Task statement: Arrange everything from the start of the entries down to and including the line containing "click(x=430, y=180)" as a numbered list, skipping any blank lines. Leave the pictures out of your answer.

Supplied records:
>> Start
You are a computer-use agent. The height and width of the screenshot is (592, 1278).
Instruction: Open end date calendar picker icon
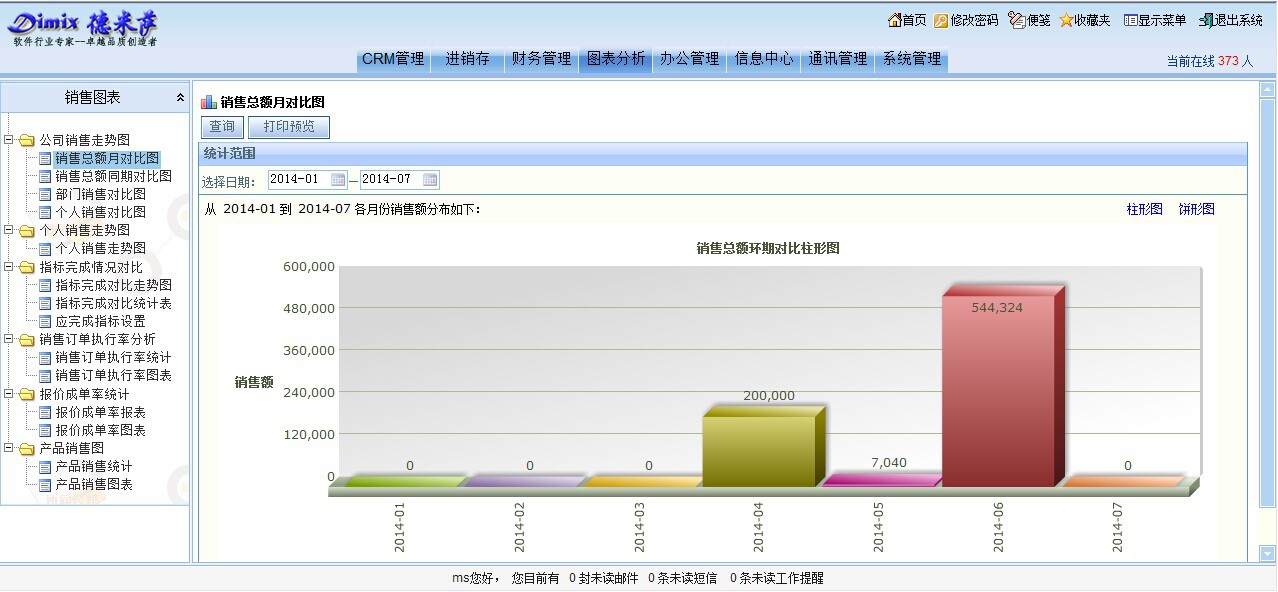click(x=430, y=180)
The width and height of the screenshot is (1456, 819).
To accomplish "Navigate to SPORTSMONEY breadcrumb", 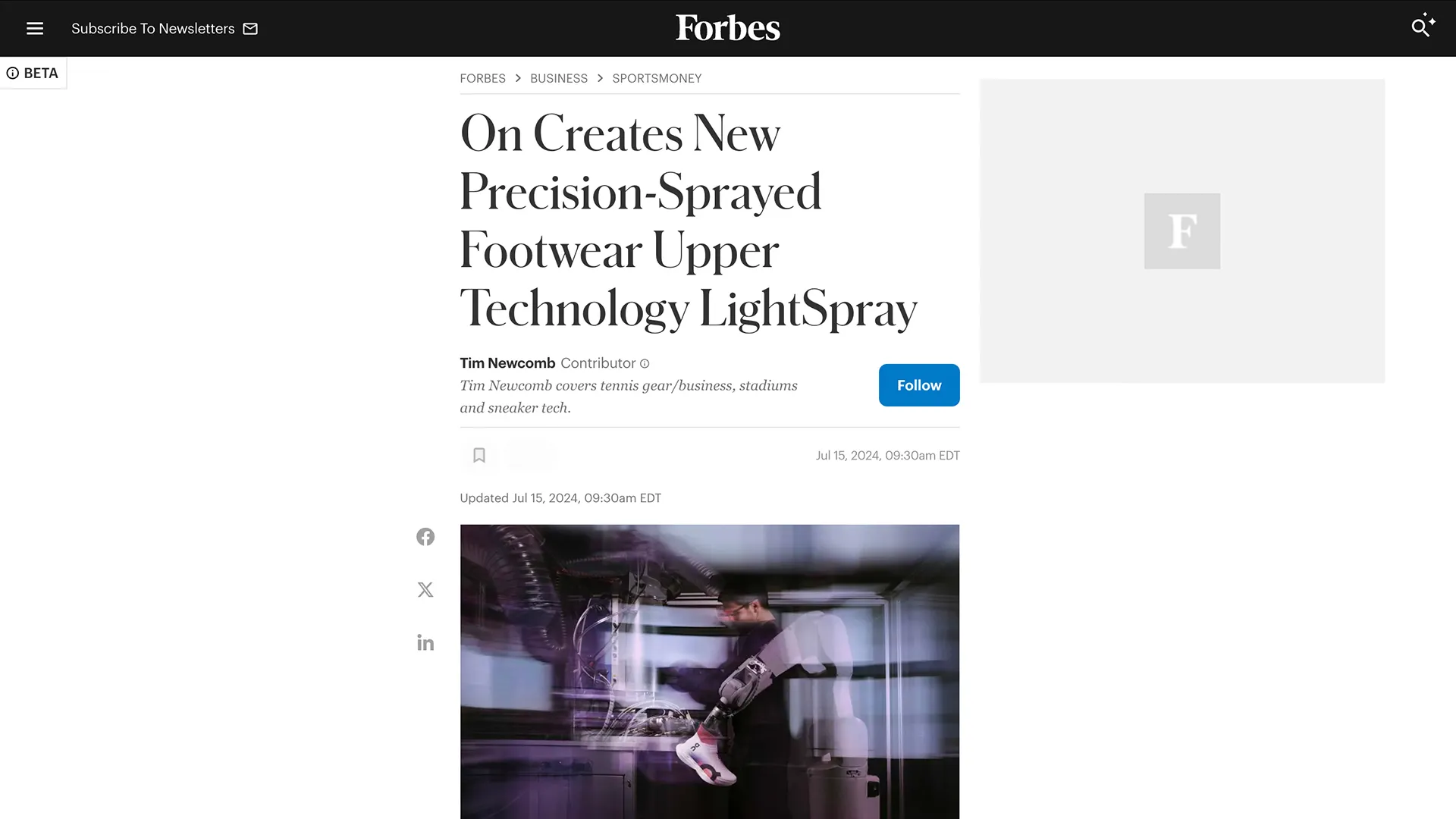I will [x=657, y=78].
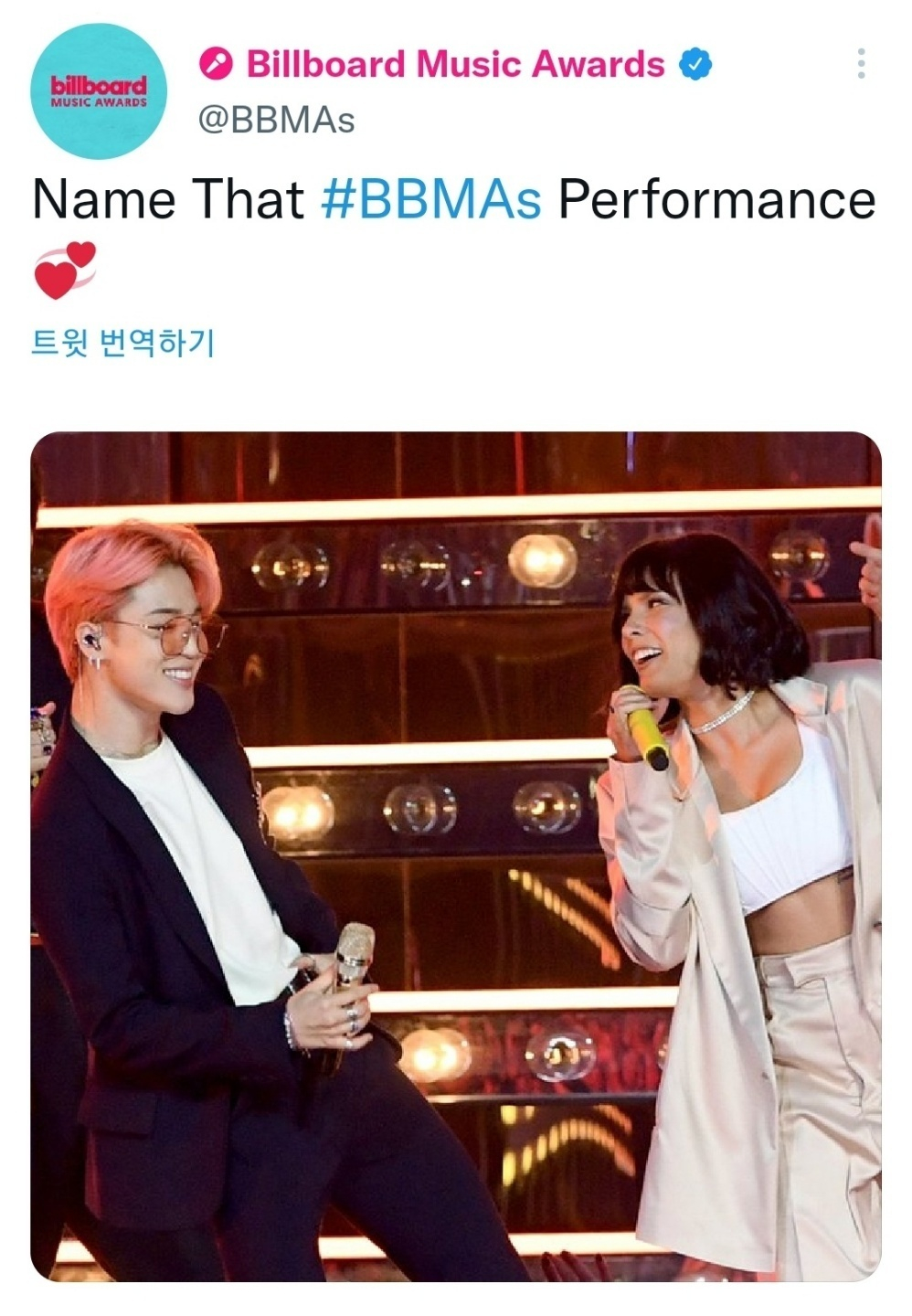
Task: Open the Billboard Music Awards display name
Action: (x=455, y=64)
>> End
Result:
1. You are a computer-use agent. The height and width of the screenshot is (592, 1278).
2. Instruction: Open end date calendar picker icon
3. click(x=430, y=180)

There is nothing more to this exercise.